Some years ago, to the release of Paul Matthews' fantasy Merlin: The Return (2000), Michael Thomson of the BBC wrote in regard to that movie, "It's almost as if director Paul Matthews had accepted a bet to make the worst possible film." We would posit that either Matthews has taken that challenge often, or simply really doesn't give a rat's ass. Cinematically, his eye isn't the worst, even if he doesn't exactly know how to make a scene exciting, but when it comes to the narrative it really seems that either he just doesn't give a flying fuck about his stories and continuity, that he's a relatively incompetent scriptwriter, or both. In Berserker, as in Breeders, the narrative thread is often lost to the viewer, characterization is literally none or reduced to clothing, and actions often defy logic. Perhaps the most enjoyable interlude of the whole movie, for us, is when the good guy and gal, when escaping the bad guys, go to a half-empty disco and, to create a diversion, turn on the fire sprinklers. The whole bit was preceded by "Huh?" scenes and was followed by "Huh?" scenes, so the end effect overall was never excitement or suspense but mostly giggles or confusion.
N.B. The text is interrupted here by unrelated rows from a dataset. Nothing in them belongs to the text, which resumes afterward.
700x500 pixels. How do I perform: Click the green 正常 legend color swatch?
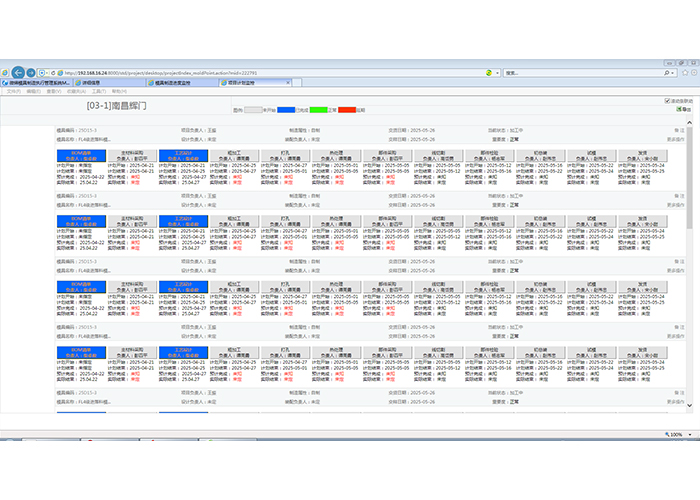coord(318,109)
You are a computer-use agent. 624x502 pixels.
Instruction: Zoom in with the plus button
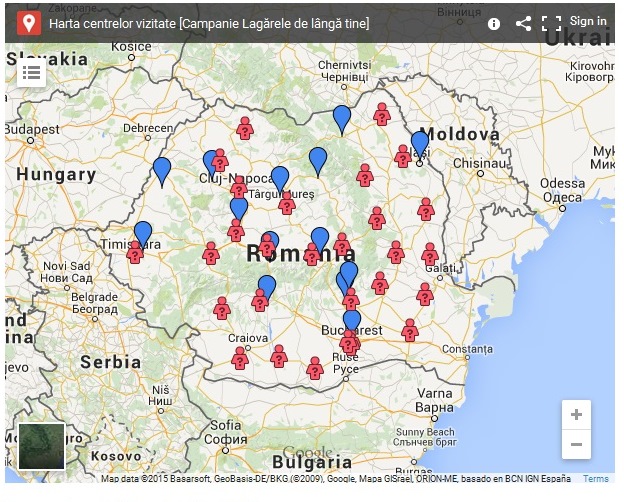pyautogui.click(x=576, y=415)
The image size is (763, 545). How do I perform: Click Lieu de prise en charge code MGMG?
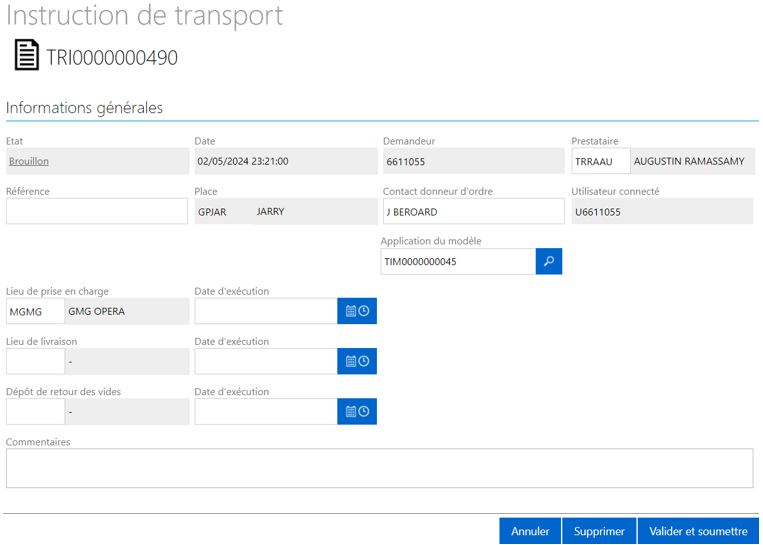point(36,311)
One might describe Berserker a colorful mixture of genres: action, Viking, fantasy, war, adventure and, dunno, romance (maybe). But to do so would be too kind, for more than anything else the film is simply a disjointed and confusing mess with a half-baked plot. The actors don't do too bad, perhaps, but even the film's most one-dimensional performance (Nick Boraine turn as Clifford) is much too good for the turkey it's in.
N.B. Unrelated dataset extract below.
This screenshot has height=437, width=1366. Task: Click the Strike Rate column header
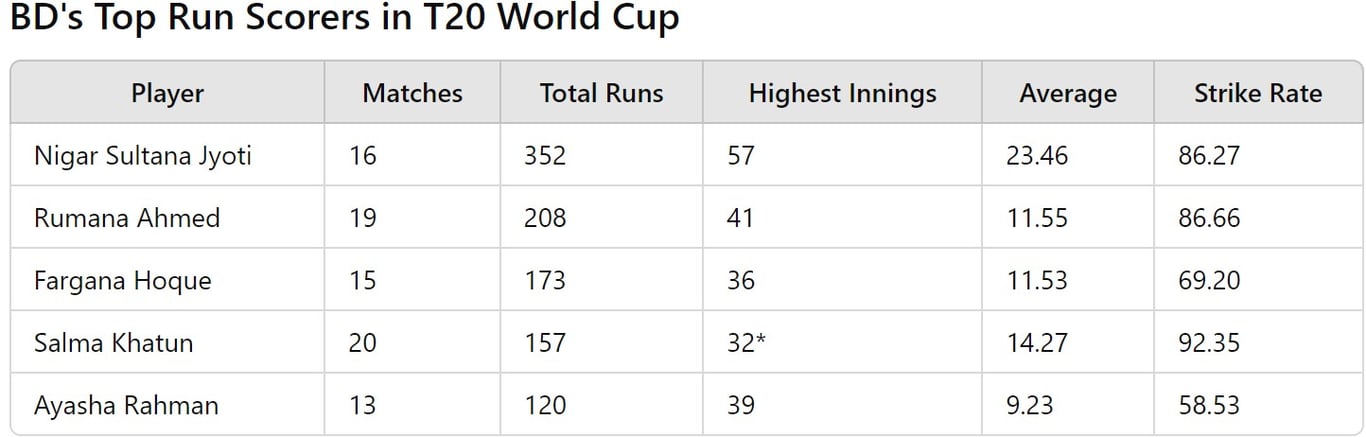coord(1257,94)
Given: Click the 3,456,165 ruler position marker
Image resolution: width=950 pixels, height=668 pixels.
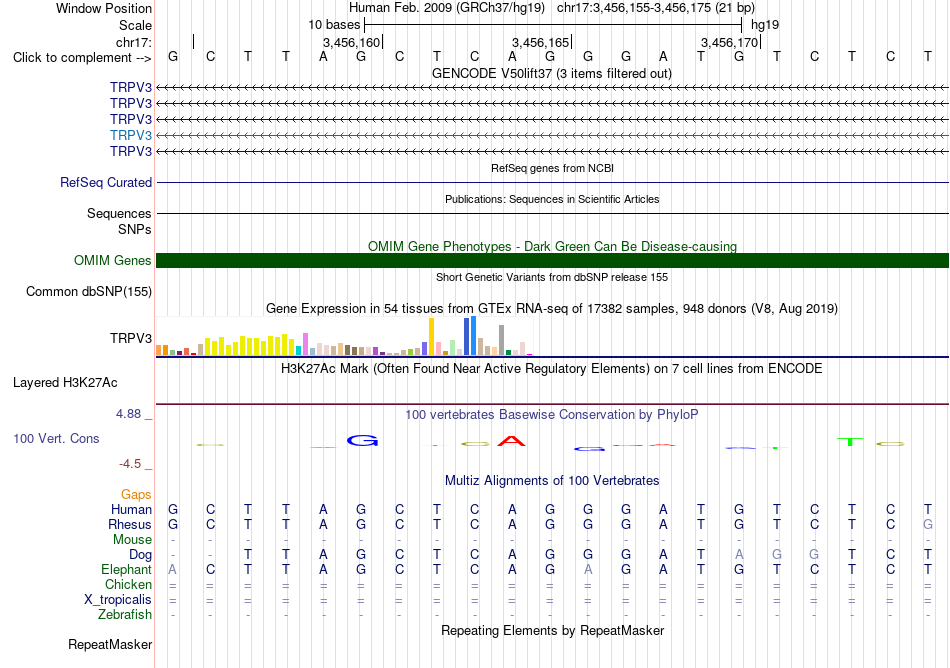Looking at the screenshot, I should [x=541, y=42].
Not that Berserker starts off too badly: the opening scenes of ancient Vikings and valkyrie vampires are sort of fun in a cheesy, gory way and indicate that the movie might be good for a few laughs, especially since Patrick Bergin's Viking king Thorsson really looks like he hates every moment he's on screen and the good guy Barek (Paul Johnsson of Wishmaster II: Evil Never Dies [1999 / trailer]) is sort of hunky. And then there's also Wuhrer as Brunhilda. (Yummy — three-way, anyone?) But the little that the beginning of the movie promises is quickly proven to be a lie. (Sounds like an ex-girlfriend of ours.)
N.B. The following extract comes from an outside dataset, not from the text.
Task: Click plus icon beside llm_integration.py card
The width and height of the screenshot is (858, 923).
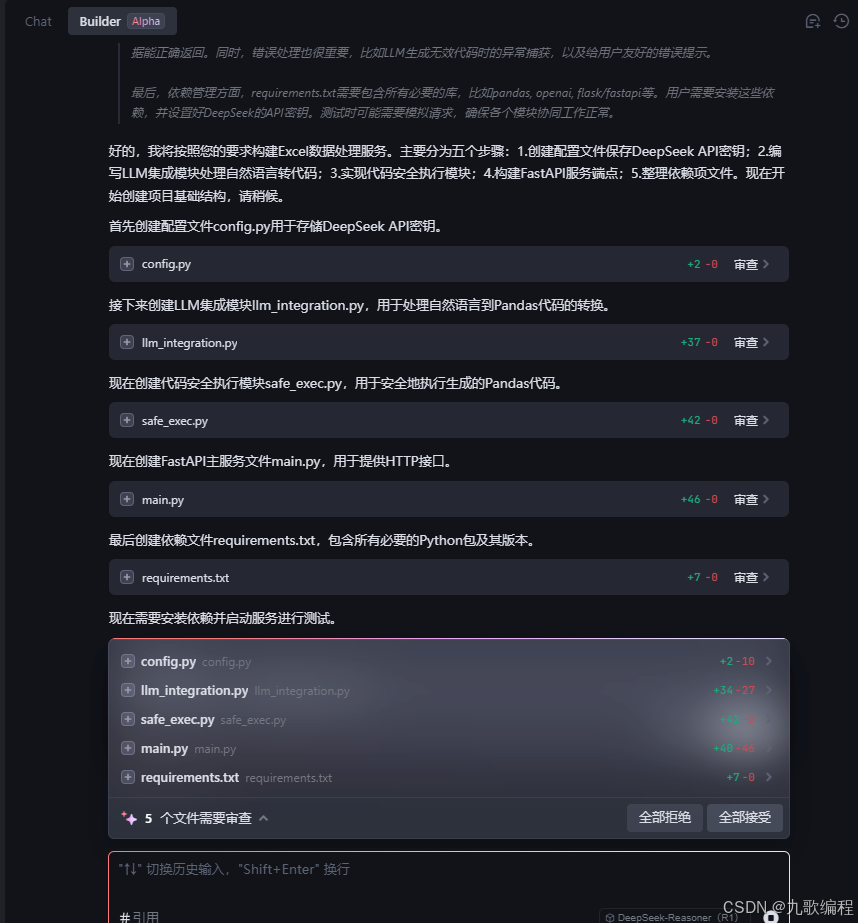Action: tap(127, 342)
Barek, by the way, is the Viking son of Thorsson and, in turn, the brother of Boar (Craig Sheffer). The latter, after being bitten by the vampire valkyrie Brunhilda, runs off to join the Berserkers when Barek steals Brunhilda, whom Boar sees as his gal. Daddy Thorsson, however, needs the help of the Berserkers to ensure his thrown, but after the Berserkers keep their end of the deal struck, he proves untrustworthy. This angers the god Odin, and he revenges himself by making the movie fall completely and confusingly apart. Were it not for the plot description of the movie we found at the Peakviewing Transatlantic website, we would've been hard placed to explain the how and why of the movie's entire second half, which takes place in contemporary times.
In the end, Berserker is all about curses and lifting them, but for us what remains memorable is Kari Wuhrer's turn as the miniskirt-wearing Doctor Anya. (She could take our temperature any time, using any of our orifices she prefers.) Despite some gore and guts and boobs, Berserker is basically a dull and disjointed and disinteresting disaster that should have been a lot funnier than it is. The biggest laugh it brought the night we saw it was when two of the five guys we saw the flick with simultaneously said "Did he shit that thing out?" at the movie's last scene, which basically features the parentless rebirth of Boar.
Berserker is a major fail in all ways; even as a "bad movie" it is more micro-dicky than even simply dicky. But the blame for the film's failure definitely doesn't lie on Wuhrer, Sheffer or Johnsson, all of whom give the movie more than it deserves.